Task goal
Every line from the one containing "This screenshot has height=469, width=803." to the one containing "Task: Click the body track waveform" in the records below, both included, must be set down exactly, and no other line.
++++++
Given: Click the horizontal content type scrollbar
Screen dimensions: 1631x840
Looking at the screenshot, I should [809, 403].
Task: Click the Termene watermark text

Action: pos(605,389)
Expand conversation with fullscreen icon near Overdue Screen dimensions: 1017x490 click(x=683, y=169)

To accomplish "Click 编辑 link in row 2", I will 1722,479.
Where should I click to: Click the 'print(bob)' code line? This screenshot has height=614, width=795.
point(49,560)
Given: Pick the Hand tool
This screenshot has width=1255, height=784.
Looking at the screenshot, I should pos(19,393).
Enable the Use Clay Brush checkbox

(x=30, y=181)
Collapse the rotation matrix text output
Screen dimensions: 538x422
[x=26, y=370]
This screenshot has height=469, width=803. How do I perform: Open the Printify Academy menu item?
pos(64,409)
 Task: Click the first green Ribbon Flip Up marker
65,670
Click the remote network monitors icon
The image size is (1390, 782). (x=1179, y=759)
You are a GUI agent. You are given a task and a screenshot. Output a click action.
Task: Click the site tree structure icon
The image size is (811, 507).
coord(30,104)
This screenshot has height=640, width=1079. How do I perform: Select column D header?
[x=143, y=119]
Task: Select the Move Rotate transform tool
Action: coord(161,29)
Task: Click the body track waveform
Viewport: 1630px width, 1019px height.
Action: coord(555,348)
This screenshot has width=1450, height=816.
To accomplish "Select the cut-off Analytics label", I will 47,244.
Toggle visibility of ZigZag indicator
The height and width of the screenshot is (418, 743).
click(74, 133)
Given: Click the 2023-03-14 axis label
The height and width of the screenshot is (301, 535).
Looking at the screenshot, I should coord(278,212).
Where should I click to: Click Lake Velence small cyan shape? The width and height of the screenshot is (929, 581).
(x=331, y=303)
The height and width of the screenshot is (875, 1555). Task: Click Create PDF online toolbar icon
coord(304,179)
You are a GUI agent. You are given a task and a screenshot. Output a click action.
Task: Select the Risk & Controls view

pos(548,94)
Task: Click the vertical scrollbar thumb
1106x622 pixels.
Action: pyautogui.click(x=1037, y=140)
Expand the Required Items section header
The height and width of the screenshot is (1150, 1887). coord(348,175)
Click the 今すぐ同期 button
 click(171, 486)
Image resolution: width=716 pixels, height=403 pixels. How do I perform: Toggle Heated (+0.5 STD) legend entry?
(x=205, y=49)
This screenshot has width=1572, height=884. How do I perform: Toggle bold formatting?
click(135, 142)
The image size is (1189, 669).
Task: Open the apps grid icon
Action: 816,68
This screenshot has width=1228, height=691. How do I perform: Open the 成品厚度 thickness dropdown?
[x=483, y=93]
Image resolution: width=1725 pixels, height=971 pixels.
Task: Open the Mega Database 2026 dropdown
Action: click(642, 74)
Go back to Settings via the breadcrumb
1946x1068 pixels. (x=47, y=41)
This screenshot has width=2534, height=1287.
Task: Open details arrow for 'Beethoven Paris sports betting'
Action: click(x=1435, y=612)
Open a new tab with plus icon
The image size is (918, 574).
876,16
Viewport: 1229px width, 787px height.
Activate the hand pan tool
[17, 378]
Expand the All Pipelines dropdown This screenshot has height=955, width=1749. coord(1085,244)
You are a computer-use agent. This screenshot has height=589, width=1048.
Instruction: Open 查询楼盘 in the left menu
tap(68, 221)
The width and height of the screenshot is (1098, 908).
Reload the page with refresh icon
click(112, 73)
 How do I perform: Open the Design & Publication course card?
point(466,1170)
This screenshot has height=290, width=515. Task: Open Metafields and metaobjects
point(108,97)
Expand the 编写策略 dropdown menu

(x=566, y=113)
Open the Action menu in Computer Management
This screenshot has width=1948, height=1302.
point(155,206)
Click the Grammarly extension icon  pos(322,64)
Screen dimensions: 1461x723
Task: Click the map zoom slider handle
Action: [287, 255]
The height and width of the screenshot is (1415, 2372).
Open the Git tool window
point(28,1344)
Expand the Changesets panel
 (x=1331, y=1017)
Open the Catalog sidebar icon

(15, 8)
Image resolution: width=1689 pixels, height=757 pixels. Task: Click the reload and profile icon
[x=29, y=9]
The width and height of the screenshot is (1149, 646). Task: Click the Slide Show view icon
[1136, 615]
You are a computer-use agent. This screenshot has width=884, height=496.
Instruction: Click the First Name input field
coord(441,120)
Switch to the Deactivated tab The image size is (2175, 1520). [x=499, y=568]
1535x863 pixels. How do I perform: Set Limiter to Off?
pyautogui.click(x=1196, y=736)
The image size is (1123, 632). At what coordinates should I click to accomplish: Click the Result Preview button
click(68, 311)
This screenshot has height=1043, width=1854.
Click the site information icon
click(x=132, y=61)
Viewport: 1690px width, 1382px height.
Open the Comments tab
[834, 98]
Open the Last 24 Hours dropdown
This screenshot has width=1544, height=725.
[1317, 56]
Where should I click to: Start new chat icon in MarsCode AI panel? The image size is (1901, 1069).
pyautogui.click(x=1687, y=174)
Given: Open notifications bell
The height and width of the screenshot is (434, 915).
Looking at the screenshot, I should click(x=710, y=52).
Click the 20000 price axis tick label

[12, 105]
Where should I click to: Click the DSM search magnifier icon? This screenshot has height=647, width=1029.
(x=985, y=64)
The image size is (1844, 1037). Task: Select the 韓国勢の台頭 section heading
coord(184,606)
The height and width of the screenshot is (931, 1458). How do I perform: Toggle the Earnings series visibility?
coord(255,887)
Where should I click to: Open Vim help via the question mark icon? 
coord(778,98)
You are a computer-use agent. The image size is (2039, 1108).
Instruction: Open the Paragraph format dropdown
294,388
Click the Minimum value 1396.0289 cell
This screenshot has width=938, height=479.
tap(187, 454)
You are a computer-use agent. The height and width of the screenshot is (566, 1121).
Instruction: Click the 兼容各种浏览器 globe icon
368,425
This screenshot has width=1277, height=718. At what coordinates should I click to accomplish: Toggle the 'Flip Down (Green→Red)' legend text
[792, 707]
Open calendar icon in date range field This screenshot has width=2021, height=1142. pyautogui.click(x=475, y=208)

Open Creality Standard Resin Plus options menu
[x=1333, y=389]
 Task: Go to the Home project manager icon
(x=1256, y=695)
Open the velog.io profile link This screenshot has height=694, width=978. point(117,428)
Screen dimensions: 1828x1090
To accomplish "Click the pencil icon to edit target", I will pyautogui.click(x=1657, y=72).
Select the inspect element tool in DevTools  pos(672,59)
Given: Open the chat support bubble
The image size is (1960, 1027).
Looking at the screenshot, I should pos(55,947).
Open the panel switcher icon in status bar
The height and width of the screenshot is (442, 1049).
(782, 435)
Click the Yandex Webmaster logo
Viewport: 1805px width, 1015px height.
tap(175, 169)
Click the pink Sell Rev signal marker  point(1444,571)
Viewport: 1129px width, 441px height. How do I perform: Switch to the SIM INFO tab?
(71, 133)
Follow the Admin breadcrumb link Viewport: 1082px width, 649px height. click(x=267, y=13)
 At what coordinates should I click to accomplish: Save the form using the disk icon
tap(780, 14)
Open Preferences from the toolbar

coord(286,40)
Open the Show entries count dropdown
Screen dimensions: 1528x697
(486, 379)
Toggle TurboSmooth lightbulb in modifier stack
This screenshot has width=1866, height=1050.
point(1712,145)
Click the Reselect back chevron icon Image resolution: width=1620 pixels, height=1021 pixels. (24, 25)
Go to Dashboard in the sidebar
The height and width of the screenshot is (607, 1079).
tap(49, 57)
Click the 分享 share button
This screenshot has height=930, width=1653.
++++++
Answer to this exercise
This screenshot has height=469, width=803. How do I perform: Open the Printify Academy menu item?
pos(64,409)
 Task: Click the first green Ribbon Flip Up marker
65,670
Click the remote network monitors icon
The image size is (1390, 782). (x=1179, y=759)
You are a GUI agent. You are given a task and a screenshot. Output a click action.
Task: Click the site tree structure icon
The image size is (811, 507).
coord(30,104)
This screenshot has height=640, width=1079. How do I perform: Select column D header?
[x=143, y=119]
Task: Select the Move Rotate transform tool
Action: coord(161,29)
Task: Click the body track waveform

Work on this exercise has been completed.